This was the phrase written on the shirt of a youth backpacker during our full day travel extravaganza today. It left us both of us a bit confused as to what it could mean but we can only assume she has some sort of job working 8-9 at a store selling mustaches and/or mustache accessories.
Our day of travel began at 2 am when we awoke to thankfully not bad guitar playing on the patio right outside our window, but instead a terrifying barrage of hail against our poorly constructed patio hovel. We briefly considered moving away from the windows that lined the walls of our room but were far too sleepy and sickly and instead enjoyed the sounds of rain and thunder outside.
In the morning, we felt refreshed for the first time sleeping in this hell hole probably thanks to the rain keeping all the free wine partakers from singing outside our room till who knows when. (Lynn is correcting me, there were apparently girls who were quite loud spoken about their love for dancing in the rain at one point). It could have also been the roughly 36 hours now of straight off and on sleeping we had been doing trying to get over our flu/food poisoning. Regardless of the reason, we were both feeling much better and aside for a little more toilet time and some here and there woosiness our I-want-to-die sickness from yesterday was all gone.
We checked out of our hostel, taking advantage of how much the Argentinian Peso has tanked since we booked the place in October and got essentially a 30% discount by not paying up front (huzzah!). A quick taxi to the airport later we realized we were way too early at our tiny five gate airport and settled into the only restaurant for some bland food to ease our tummies back into the normal life. We had a very uneventful 30 minute flight from Mendoza to Santiago and sadly could not really appreciate the Andes as we flew over since neither of us had window seats.
Safely in Chile we had 6 hours to kill before our next leg to Lima at 9 pm. We had initially planned on seeing some of Santiago but my still woosiness and having only two hours or so after clearing customs, getting to the city, and accounting for getting back to the airport made it not really seem worth it. Instead we were just super bored. We drank Gatorade at the advice of Lynn’s dad, walked the length of the terminal at least six times, listened to podcasts, and stared into nothingness for probably close to an hour. Around 5.00 we were getting hungry again and decided Ruby Tuesday, that authentic Chilean restaurant, was our best bet for decent food. It was either that or a Johnny Rockets, the pickings were indeed slim. What followed was a mostly inedible meal of food so over salted that a salt cube would have been better. And this is coming from a couple who one of us used to dip french fries a mound of salt like it was ketchup (it was Lynn, I know you all thought it was me).

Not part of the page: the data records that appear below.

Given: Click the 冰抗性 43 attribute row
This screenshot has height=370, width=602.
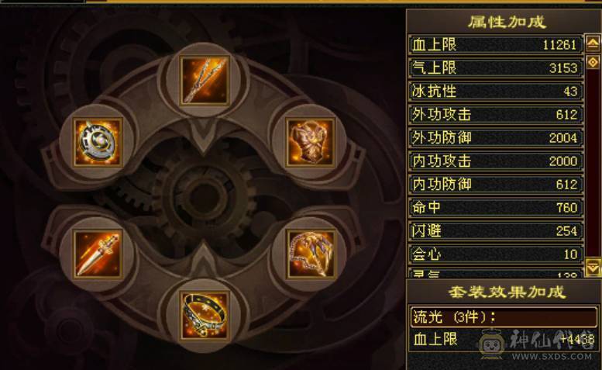Looking at the screenshot, I should 496,92.
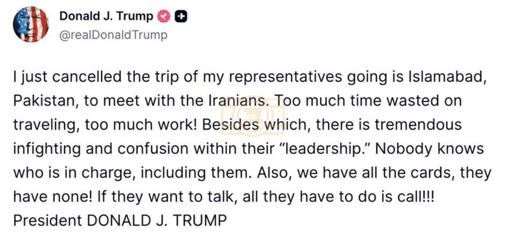The width and height of the screenshot is (505, 233).
Task: Open the Donald J. Trump display name
Action: 106,16
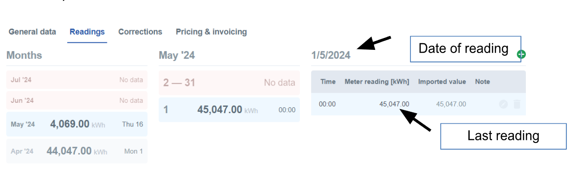Image resolution: width=574 pixels, height=191 pixels.
Task: Open the General data tab
Action: [x=33, y=32]
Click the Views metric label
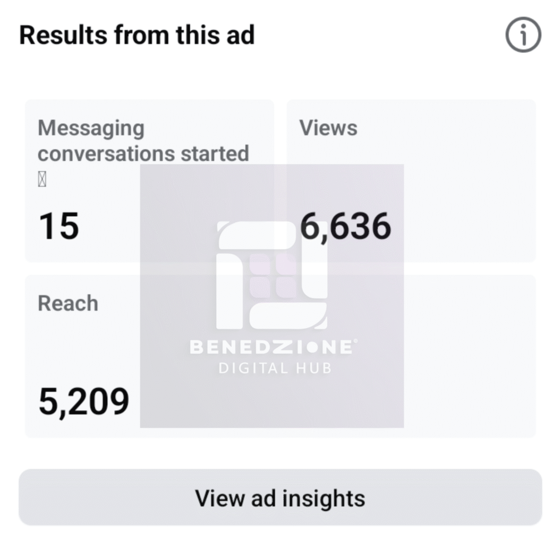544x544 pixels. click(x=328, y=128)
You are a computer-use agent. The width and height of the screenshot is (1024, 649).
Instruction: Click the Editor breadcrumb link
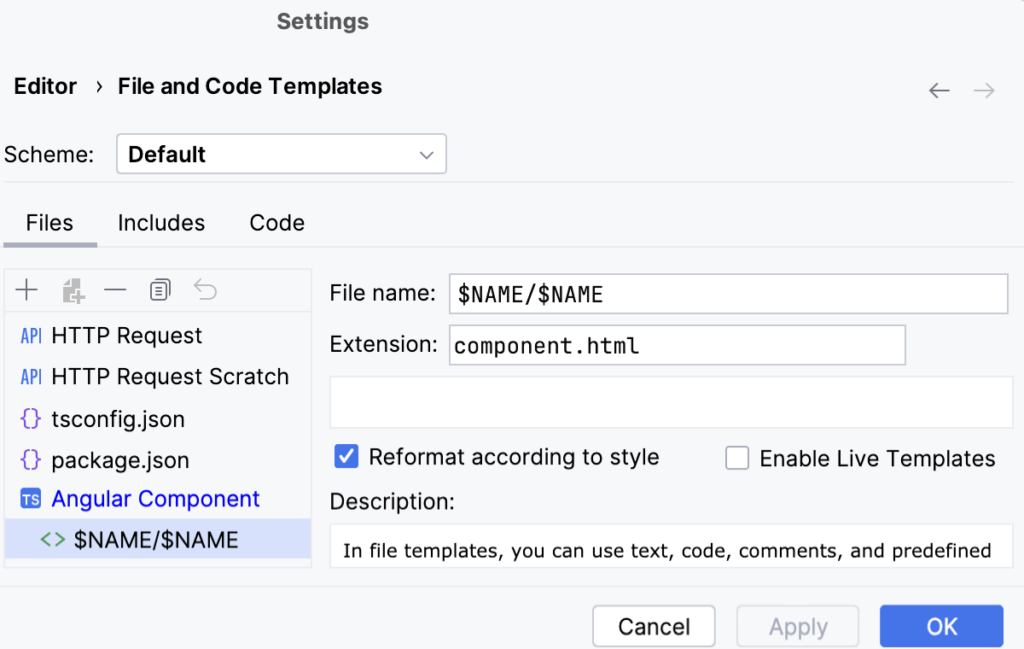click(x=44, y=86)
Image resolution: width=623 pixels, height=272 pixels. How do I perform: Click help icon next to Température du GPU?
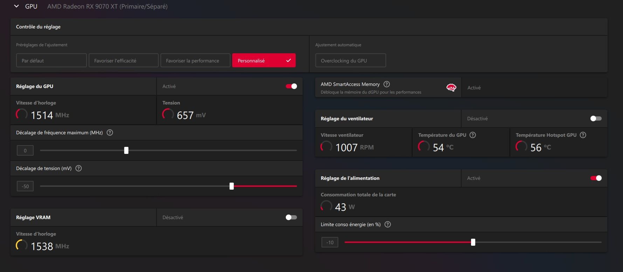[x=472, y=135]
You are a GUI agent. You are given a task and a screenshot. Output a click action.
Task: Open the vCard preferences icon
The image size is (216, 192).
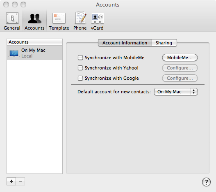coord(97,18)
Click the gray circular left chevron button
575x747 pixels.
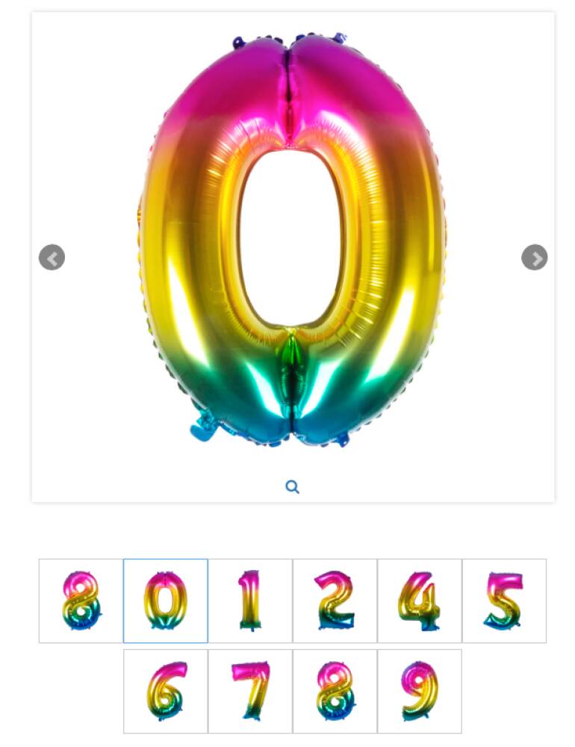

After dinner we walked around a little more and finally got on board our giant LAN plane to Lima. It was luckily continuing on to New York, or York Nueva as International Lynn has taken to calling it (she realized that this is backwards from the way other Spanish speakers say it, but why should it be Nueva York when the United States is Estados Unidos?), which meant we had full entertainment systems for our three and half hour flight. We both laughed at how atrocious Benedict Cumberbatch’s Boston accent was in Black Mass before I started but didn’t have time to finish A Million Ways to Die in the West and Lynn got lost in a game of Tetris.
We landed in Lima just before midnight local time (2 am Mendoza time) and cleared customs to enter an airport arrival hall absolutely swarmed with people. We made it through them all and waited in line (yes at now after midnight) to check our bags for our 5 am flight to Cusco. We headed upstairs but found out security did not open for domestic flights until 1.30. Luckily every single shop and restaurant were still open and humming with business. We struggled to find a table in the food court area after buying some ludicrously priced water and whiled away the time with Rummy (the card game, not a loveable local airport drunk of that name) before we made it through security and found a quiet corner of the terminal to try and get some sleep for a few hours.
Daily Walking Miles : 4
Current Rummy Score : Lynn-2605, Doug-2150
- Airports the world over look exactly the same, and they all have a disappointing food selection. Worse than that, they somehow always get my hopes up and the dash them in piles of salt or pathetic overpriced sandwiches (I’m looking at you Beijing).
- The international terminal at the Santiago airport is nowhere near big enough to occupy you for a six hour layover. Maybe we should have gone into the city after all.
- Given the 24 hour nature of our tummy troubles, we had decided on food poisoning. Thanks, empanadas.